Come tutte le volte che avevo un pò di tempo libero, ero andata a fare una passeggiata nei kiwi.
Adoravo camminare tra le file degli alberi, era sempre molto silenzio, riusciva a calmarmi e a riportarmi in mente tanti bei ricordi, come la prima volta che ho fatto l’amore con mio marito. Non ce niente di meglio che fare l’amore all’aria aperta sentire solo il rumore degli insetti al lavoro, e la carezza del vento sulla pelle sudata.
Come dicevo anche quel giorno stavo passeggiando, quando sento ringhiare dietro di me.
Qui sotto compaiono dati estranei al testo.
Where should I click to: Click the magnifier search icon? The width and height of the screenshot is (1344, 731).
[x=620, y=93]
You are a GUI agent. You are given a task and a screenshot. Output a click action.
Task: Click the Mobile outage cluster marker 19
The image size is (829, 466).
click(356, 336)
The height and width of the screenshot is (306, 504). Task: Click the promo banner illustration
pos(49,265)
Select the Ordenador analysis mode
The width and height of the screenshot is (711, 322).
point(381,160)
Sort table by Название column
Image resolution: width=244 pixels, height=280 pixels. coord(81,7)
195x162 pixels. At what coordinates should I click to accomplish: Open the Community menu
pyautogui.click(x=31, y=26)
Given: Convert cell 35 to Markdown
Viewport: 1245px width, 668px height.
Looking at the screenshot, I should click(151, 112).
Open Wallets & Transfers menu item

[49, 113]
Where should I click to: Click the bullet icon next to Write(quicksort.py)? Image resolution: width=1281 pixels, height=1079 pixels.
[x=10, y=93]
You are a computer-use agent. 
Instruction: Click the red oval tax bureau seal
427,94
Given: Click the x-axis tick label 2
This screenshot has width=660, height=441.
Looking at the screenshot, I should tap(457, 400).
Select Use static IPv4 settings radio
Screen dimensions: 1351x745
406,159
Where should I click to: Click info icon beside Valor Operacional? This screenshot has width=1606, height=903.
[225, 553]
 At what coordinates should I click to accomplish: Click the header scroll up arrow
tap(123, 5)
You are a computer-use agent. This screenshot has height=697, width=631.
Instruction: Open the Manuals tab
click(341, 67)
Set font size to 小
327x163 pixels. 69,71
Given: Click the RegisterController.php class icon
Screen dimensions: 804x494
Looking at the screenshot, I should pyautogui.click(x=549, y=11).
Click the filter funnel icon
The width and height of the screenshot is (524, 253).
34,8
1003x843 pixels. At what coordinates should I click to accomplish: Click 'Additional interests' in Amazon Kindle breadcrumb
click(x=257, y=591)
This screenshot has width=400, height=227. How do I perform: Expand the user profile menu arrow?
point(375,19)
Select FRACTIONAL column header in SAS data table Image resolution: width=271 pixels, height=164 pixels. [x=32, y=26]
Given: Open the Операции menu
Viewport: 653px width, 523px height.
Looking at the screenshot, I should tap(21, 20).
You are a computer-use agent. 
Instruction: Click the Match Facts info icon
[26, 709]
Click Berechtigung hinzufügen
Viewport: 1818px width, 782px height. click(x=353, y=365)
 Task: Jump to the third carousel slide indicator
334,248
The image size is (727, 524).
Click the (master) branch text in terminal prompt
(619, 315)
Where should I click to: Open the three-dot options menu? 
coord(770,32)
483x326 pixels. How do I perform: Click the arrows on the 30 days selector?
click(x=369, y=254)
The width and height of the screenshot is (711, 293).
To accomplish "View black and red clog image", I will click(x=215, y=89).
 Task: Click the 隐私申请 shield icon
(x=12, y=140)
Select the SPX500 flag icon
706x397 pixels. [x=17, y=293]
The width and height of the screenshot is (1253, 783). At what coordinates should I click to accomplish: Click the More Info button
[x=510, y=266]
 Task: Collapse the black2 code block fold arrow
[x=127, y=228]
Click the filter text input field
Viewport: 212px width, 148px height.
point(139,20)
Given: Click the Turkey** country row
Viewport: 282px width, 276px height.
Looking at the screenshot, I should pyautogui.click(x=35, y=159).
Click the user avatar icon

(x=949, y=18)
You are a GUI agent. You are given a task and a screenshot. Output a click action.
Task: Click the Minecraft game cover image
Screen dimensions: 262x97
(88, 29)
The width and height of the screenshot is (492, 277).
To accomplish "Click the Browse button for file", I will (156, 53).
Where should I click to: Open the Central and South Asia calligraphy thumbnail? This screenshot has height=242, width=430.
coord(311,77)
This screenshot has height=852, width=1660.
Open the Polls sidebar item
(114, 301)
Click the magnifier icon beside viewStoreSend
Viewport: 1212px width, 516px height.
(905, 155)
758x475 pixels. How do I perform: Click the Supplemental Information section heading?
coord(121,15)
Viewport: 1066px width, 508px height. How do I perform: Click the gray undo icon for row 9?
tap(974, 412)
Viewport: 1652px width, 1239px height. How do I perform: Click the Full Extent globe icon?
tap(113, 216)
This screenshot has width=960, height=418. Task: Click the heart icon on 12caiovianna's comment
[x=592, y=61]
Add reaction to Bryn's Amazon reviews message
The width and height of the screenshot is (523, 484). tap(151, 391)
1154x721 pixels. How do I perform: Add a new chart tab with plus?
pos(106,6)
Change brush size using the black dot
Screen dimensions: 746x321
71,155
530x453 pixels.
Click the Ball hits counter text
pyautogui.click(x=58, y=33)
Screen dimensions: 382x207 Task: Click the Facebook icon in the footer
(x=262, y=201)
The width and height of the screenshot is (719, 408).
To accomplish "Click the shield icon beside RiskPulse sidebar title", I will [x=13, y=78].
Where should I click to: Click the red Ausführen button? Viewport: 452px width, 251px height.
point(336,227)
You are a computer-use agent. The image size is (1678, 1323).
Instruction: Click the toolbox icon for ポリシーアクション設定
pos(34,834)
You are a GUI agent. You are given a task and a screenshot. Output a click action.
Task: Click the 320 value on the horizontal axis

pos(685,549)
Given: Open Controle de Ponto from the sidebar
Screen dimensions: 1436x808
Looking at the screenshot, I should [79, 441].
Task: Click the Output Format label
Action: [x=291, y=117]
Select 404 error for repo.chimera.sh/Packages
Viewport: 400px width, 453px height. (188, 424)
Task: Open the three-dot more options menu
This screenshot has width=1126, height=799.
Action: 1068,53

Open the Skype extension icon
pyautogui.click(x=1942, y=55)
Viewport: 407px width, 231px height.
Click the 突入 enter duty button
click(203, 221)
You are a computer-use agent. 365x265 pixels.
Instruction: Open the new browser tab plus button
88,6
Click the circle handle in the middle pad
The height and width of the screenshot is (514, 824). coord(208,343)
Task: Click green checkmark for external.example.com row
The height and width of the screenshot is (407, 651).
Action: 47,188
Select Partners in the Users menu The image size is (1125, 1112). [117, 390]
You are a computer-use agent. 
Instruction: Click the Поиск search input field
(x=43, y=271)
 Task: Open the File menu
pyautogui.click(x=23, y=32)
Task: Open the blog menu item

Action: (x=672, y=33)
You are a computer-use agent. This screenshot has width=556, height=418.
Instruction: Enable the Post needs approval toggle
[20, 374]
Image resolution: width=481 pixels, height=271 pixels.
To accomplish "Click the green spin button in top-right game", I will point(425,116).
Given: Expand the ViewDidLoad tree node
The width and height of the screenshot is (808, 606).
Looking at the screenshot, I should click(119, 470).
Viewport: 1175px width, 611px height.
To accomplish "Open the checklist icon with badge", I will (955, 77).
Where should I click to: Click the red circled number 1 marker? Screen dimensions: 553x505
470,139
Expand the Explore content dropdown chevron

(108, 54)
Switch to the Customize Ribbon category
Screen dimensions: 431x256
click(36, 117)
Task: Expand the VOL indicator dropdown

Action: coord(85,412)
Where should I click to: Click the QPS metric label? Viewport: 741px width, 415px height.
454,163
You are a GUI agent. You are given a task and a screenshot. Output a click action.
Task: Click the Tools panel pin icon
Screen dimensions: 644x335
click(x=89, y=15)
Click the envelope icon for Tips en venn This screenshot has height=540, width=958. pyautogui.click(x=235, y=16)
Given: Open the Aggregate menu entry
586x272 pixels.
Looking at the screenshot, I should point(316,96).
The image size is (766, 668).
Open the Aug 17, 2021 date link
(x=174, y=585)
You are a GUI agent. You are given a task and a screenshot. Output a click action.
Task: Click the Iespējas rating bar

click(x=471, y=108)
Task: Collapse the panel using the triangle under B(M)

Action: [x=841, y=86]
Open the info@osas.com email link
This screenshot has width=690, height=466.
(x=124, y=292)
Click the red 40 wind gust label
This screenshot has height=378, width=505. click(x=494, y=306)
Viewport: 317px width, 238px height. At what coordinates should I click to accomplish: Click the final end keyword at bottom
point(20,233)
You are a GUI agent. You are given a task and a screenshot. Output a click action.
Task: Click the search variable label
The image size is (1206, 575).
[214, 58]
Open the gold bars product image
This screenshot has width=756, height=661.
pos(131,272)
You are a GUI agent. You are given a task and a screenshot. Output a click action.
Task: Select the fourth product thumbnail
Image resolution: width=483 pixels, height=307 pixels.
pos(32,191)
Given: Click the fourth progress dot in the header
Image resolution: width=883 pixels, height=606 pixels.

Mi fermo ma non mi giro, in un secondo mi passano per la testa mille pensieri e ricordi, di come 2 anni fa mentre andavo al lavoro mi avevano attaccata 2 cani. Erano molto grossi, uno era nero con il pelo molto corto e tutto sporco con il muso arricciato in un ringhio, l’altro era (forse qualche mese fa bianco) adesso grigio con delle macchie di solo dio sa cosa, e anche questo mi faceva vedere i denti sporchi ringhiando.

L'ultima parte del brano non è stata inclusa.